-- START Supplied material --
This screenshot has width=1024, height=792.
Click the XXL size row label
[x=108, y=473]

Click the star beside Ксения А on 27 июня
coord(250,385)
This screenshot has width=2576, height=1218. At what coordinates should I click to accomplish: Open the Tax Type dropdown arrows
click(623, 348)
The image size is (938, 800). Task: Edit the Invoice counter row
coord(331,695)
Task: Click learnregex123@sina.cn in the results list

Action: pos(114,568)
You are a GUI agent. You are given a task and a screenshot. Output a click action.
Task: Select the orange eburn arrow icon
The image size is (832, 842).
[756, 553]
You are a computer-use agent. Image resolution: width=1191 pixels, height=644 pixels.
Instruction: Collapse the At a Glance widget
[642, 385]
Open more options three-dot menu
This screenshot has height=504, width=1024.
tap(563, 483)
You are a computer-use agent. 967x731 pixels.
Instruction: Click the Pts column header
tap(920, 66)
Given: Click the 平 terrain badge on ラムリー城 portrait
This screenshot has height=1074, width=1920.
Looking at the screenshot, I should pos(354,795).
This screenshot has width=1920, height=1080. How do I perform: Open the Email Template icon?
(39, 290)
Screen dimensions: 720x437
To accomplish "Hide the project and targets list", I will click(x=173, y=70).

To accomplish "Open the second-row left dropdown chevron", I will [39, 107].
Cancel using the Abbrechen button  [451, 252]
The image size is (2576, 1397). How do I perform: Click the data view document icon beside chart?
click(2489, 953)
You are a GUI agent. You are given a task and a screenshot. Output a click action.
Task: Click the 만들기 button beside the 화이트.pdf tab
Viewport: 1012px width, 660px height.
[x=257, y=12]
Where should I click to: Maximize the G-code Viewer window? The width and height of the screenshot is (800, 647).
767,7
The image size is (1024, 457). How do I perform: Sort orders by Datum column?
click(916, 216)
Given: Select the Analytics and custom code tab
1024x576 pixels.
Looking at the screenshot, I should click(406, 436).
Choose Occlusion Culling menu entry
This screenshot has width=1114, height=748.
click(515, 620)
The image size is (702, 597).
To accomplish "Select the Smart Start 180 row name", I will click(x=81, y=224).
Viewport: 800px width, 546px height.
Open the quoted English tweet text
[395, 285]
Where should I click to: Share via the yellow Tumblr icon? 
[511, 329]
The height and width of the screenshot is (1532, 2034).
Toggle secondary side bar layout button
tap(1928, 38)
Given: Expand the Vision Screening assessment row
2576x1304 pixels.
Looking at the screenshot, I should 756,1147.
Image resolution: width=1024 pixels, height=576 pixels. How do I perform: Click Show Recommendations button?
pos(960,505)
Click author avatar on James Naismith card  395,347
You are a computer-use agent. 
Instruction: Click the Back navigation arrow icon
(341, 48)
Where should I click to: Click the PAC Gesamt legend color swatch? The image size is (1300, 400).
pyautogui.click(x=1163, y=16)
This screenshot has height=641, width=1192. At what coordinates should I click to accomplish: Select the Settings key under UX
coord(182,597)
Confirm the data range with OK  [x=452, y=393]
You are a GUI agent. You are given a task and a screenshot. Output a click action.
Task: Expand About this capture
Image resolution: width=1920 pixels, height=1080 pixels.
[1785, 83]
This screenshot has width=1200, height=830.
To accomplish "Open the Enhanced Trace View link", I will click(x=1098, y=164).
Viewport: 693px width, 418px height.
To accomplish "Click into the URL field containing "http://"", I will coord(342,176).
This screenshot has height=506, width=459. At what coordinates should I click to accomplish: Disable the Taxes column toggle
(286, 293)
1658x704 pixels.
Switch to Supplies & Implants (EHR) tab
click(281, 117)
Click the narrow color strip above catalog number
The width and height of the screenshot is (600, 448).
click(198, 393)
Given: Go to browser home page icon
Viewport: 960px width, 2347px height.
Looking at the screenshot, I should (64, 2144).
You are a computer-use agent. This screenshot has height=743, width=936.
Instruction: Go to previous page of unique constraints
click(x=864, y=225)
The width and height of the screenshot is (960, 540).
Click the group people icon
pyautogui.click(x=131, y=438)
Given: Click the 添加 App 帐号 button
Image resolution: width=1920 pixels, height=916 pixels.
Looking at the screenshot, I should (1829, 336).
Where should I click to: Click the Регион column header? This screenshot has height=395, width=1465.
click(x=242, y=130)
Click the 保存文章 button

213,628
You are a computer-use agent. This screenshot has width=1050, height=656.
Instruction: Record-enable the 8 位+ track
-- END Supplied material --
Put the lines of the entries above, from the line containing "Click author avatar" through the line containing "pyautogui.click(x=1163, y=16)" inclusive, into a Markdown table. Use the columns No. and Text, with one line per row and blank lines omitted.

| No. | Text |
|---|---|
| 1 | Click author avatar on James Naismith card  395,347 |
| 2 | You are a computer-use agent.  |
| 3 | Instruction: Click the Back navigation arrow icon |
| 4 | (341, 48) |
| 5 | Where should I click to: Click the PAC Gesamt legend color swatch? The image size is (1300, 400). |
| 6 | pyautogui.click(x=1163, y=16) |